Most importantly, from a technical standpoint, Microsoft will need to build a bridge between its traditional solutions and to those capabilities offered in a SaaS model, which in PAC’s opinion is a major challenge. “Cloud computing” represents not only a different business model, but also a different programming model. Vendors do not have the same criteria and imperatives developing on-premise software and SaaS, and again here, one can have a look at SAP’s Business ByDesign. SAP’s major challenge is to have the right skills and developers, which in many cases may be very different from the ones existing from their traditional products.

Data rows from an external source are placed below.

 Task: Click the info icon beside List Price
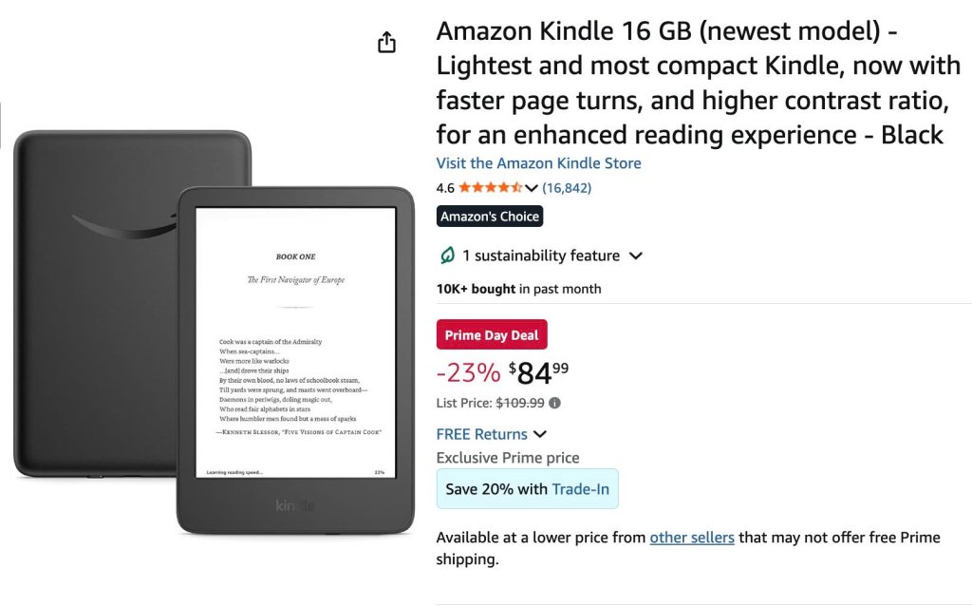point(554,403)
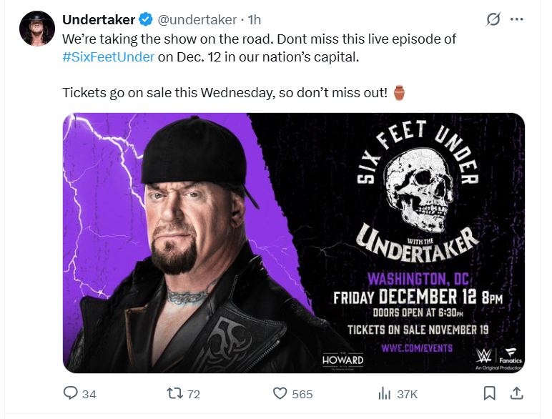Click the share upload arrow icon
The height and width of the screenshot is (419, 552).
pyautogui.click(x=516, y=393)
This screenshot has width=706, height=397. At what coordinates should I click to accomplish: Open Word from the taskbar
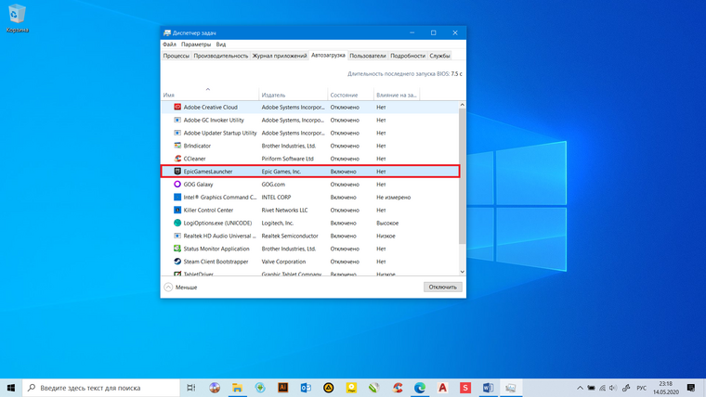pyautogui.click(x=488, y=388)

Despite these concerns, Microsoft got to where it is today, not by necessarily having the best software solutions (at least when first entering a market), but by having the best business model in the software industry. This business model, which is centered around volume, by focusing on software development and marketing, and parsing out sales, delivery and IT services to partners, has allowed Microsoft to funnel its immense profits into product lines until they actually are: good-enough, just-as-good or better than the competition. In this sense, “Software + Services” may not be a Zune, but perhaps another winning business model.
“Software + Services,” aims to offer both on-premise Microsoft solutions, which is still what the bulk of the market requires, wants and expects, along with either hosted solutions or in Microsoft’s terms “hosted multi-tenant” (they really don’t want to say SaaS, huh?). The openness of having a hosted offering as well as SaaS is very important since there are customers who would prefer to have their data separated physically, and either residing within the company or with a trusted partner. Retailers, with their customer data concerns, as well as the Federal government, where security is a top priority, quickly come to mind as some “SaaS dead-zones.” Additionally, many users of SaaS solutions would like to have on-premise versions of their solutions to work on when offline. By offering all three elements, Microsoft offers a vastly more interesting picture of the future for partners.